§ Stored records:
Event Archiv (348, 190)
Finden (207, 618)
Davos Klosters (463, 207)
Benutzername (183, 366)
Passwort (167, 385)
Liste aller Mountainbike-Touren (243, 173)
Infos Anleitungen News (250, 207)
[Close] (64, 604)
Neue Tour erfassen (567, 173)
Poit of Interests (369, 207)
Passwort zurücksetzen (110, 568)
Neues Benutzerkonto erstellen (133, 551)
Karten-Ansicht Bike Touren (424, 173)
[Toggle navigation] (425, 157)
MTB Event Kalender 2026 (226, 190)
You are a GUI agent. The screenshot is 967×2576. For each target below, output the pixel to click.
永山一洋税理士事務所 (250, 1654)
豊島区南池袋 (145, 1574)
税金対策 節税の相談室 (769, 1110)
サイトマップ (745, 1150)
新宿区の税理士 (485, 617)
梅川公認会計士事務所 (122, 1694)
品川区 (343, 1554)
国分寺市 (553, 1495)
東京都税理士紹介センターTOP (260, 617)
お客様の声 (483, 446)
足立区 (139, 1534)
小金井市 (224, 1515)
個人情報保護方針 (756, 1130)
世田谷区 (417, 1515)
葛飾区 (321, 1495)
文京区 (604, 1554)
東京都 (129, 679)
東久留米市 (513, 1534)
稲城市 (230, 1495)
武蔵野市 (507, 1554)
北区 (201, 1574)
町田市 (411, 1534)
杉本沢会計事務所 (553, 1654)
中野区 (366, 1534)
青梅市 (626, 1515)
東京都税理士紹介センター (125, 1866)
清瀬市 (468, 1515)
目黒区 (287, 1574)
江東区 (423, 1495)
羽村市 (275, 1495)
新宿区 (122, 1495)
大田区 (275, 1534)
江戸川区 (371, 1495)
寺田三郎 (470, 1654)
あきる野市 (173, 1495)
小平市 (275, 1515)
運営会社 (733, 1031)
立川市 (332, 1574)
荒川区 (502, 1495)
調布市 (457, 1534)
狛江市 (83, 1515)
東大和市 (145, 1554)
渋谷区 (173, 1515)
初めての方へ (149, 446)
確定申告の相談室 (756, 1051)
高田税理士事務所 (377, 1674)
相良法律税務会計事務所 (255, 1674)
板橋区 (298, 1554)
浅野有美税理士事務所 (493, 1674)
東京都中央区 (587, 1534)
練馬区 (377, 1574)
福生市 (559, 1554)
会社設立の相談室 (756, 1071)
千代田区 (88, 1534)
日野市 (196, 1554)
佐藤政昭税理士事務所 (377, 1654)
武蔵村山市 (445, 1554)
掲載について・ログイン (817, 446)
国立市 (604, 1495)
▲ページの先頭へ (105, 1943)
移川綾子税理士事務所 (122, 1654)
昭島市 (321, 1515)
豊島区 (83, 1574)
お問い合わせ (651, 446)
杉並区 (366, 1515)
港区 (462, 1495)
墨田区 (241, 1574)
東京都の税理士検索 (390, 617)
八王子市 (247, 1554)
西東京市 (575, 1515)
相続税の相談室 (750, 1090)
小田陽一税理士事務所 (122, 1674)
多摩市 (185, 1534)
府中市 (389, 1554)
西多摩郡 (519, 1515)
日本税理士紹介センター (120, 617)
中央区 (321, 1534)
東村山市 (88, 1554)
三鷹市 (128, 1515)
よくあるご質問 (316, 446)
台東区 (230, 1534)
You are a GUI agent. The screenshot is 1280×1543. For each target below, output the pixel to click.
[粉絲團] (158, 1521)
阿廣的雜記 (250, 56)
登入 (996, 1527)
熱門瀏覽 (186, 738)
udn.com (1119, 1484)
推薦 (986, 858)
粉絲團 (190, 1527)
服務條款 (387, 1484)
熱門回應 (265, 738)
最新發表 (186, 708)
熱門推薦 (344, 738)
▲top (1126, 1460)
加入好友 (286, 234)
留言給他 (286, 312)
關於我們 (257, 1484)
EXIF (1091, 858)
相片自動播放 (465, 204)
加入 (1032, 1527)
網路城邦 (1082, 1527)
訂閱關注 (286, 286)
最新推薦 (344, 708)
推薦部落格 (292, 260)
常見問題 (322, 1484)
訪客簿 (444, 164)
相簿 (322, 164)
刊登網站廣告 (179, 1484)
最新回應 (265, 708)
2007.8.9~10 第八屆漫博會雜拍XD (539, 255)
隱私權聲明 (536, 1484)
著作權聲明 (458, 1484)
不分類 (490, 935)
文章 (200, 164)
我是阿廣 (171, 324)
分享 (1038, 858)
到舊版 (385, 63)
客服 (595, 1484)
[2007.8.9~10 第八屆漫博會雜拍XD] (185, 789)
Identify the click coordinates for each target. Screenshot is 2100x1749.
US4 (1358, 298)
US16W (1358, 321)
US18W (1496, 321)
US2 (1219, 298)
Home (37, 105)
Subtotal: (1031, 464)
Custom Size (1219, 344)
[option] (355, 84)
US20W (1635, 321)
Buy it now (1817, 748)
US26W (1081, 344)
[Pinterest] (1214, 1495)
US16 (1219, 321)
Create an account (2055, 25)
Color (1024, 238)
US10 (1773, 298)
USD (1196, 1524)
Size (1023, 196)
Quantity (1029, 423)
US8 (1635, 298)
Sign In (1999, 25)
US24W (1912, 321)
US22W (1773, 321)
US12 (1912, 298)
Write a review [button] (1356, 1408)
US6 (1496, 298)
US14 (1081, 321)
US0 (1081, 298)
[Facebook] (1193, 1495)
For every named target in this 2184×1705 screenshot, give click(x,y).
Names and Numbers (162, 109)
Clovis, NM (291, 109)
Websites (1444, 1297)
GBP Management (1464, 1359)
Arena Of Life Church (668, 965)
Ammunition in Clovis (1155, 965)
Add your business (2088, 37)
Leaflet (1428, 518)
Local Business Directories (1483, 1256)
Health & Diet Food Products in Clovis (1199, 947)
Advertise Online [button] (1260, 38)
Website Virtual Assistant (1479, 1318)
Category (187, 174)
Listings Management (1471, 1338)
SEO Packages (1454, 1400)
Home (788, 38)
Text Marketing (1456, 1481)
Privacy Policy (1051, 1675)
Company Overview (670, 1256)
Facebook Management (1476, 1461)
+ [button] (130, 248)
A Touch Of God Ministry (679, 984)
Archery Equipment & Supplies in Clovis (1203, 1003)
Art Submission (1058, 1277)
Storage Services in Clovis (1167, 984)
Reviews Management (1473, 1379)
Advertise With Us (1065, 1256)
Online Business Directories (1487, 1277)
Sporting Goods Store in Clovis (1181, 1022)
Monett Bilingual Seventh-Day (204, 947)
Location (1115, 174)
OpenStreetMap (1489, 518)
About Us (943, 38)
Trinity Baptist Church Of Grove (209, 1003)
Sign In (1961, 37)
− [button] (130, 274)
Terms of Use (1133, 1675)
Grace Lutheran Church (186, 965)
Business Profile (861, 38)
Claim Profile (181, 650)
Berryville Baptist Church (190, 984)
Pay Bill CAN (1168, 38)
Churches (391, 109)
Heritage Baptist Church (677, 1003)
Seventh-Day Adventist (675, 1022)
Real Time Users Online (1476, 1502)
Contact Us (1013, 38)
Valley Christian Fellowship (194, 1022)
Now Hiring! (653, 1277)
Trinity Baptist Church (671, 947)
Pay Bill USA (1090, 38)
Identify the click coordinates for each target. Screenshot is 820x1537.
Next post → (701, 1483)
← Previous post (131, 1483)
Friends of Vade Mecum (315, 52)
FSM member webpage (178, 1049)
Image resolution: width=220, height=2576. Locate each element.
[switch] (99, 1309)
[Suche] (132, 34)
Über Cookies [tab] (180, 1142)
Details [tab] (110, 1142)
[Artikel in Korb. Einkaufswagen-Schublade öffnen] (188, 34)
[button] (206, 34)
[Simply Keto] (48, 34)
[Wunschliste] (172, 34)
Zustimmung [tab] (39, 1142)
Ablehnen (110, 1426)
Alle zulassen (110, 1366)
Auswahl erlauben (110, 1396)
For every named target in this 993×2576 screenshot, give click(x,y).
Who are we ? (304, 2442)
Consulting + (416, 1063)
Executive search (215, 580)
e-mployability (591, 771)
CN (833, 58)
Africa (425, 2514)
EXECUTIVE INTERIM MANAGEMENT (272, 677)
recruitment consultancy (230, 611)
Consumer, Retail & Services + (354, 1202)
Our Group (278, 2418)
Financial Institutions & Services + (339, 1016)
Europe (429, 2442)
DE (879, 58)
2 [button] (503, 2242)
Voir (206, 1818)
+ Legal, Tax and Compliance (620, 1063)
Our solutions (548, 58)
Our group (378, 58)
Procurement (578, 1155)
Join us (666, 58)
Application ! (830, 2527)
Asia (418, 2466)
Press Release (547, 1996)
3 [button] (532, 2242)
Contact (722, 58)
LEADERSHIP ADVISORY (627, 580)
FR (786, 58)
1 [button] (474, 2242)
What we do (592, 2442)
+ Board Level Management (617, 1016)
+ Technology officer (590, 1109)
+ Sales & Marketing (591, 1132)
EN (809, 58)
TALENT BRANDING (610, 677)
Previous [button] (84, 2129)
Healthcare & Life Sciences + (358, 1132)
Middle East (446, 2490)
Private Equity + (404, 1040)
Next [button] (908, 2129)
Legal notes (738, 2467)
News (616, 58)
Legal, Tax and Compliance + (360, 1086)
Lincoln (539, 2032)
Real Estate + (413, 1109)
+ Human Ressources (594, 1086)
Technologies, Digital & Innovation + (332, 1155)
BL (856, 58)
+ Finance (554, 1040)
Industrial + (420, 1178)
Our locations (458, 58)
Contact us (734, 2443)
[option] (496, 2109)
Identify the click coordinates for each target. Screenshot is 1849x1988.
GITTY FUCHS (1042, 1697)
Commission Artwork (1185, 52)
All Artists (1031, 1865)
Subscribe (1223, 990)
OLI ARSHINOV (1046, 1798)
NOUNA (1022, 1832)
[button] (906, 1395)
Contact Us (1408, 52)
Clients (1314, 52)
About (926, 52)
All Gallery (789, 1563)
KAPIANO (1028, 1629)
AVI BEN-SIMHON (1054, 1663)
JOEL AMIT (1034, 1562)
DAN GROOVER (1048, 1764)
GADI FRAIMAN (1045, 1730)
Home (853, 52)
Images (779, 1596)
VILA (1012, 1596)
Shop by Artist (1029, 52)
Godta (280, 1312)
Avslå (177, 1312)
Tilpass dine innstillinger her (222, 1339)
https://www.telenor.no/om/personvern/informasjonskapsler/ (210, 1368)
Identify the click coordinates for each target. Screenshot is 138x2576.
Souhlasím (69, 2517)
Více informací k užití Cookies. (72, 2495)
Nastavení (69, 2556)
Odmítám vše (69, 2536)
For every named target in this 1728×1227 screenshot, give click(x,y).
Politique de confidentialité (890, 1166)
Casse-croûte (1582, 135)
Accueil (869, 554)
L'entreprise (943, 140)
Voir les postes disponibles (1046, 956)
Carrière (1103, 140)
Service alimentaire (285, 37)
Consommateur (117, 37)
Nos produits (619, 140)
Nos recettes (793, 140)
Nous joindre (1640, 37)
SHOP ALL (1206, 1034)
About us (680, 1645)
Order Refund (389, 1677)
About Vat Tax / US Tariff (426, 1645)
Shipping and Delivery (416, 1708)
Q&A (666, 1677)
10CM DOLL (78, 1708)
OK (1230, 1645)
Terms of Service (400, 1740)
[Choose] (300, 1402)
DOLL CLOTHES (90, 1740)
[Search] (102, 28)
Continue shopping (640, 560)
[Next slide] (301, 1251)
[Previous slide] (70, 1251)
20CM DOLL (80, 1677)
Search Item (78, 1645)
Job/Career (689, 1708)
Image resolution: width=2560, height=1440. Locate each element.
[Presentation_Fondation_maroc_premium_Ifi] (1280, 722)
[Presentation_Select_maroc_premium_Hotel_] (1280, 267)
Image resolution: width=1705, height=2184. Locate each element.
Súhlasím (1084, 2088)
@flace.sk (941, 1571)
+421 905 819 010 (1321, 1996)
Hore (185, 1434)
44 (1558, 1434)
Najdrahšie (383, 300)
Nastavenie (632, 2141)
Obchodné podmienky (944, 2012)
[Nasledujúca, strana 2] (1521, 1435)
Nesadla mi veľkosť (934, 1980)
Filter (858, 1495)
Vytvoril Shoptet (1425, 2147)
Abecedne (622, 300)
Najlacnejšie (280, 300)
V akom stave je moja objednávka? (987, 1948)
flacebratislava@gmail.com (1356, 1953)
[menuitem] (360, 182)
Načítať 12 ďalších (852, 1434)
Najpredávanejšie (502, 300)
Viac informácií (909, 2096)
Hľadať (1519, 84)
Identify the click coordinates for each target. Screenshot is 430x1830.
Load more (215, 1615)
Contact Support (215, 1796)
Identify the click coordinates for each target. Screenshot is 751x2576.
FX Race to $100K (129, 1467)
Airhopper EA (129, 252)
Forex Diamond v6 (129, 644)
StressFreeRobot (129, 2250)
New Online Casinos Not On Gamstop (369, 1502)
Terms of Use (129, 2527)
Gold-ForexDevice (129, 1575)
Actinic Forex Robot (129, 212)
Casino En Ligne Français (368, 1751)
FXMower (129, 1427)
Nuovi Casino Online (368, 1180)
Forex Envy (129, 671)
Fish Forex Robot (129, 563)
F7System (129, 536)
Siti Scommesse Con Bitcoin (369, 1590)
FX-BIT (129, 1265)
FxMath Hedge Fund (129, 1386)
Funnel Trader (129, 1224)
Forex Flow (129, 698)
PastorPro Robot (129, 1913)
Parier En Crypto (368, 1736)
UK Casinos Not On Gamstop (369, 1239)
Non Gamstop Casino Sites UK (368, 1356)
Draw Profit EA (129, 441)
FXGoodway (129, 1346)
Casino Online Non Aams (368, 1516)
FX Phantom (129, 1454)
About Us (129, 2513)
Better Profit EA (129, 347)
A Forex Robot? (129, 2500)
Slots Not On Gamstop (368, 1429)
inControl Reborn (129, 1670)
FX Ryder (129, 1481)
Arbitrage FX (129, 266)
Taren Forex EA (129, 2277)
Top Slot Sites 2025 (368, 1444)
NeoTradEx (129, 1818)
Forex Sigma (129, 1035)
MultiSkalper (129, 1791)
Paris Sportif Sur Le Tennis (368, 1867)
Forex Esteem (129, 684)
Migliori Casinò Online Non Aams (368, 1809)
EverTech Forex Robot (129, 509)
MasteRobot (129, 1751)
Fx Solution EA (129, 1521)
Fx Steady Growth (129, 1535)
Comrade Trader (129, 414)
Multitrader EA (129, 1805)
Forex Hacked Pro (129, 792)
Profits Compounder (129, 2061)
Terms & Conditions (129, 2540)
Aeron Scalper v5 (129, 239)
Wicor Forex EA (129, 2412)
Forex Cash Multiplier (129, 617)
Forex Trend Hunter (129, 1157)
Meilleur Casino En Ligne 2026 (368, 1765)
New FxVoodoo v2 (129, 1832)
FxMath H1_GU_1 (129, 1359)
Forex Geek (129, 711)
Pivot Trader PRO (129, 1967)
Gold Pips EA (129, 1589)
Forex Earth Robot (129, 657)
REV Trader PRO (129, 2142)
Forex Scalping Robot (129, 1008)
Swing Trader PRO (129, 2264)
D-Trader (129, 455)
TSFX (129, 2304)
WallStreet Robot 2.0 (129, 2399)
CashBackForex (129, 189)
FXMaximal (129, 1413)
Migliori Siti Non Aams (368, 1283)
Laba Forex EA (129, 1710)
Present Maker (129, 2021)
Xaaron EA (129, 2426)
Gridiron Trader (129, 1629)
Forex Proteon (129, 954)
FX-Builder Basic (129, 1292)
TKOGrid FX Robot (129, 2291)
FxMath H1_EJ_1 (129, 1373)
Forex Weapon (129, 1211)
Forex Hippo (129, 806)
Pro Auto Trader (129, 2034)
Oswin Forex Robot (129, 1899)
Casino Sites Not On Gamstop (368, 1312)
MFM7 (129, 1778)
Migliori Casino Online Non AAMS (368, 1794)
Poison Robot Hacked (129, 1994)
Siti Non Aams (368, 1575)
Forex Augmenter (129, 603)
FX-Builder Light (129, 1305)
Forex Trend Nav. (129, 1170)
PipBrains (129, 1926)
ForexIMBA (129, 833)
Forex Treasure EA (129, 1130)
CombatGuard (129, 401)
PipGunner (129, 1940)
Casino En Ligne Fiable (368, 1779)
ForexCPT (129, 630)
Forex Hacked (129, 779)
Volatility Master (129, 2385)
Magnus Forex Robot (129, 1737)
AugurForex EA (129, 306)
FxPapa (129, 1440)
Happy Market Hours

§ Exercise directions:
The required output is every line above from the one with "Accueil (869, 554)" down to the one with "Q&A (666, 1677)", restated word for word, ends included.

§ Solution to this task:
Accueil (869, 554)
L'entreprise (943, 140)
Voir les postes disponibles (1046, 956)
Carrière (1103, 140)
Service alimentaire (285, 37)
Consommateur (117, 37)
Nos produits (619, 140)
Nos recettes (793, 140)
Nous joindre (1640, 37)
SHOP ALL (1206, 1034)
About us (680, 1645)
Order Refund (389, 1677)
About Vat Tax / US Tariff (426, 1645)
Shipping and Delivery (416, 1708)
Q&A (666, 1677)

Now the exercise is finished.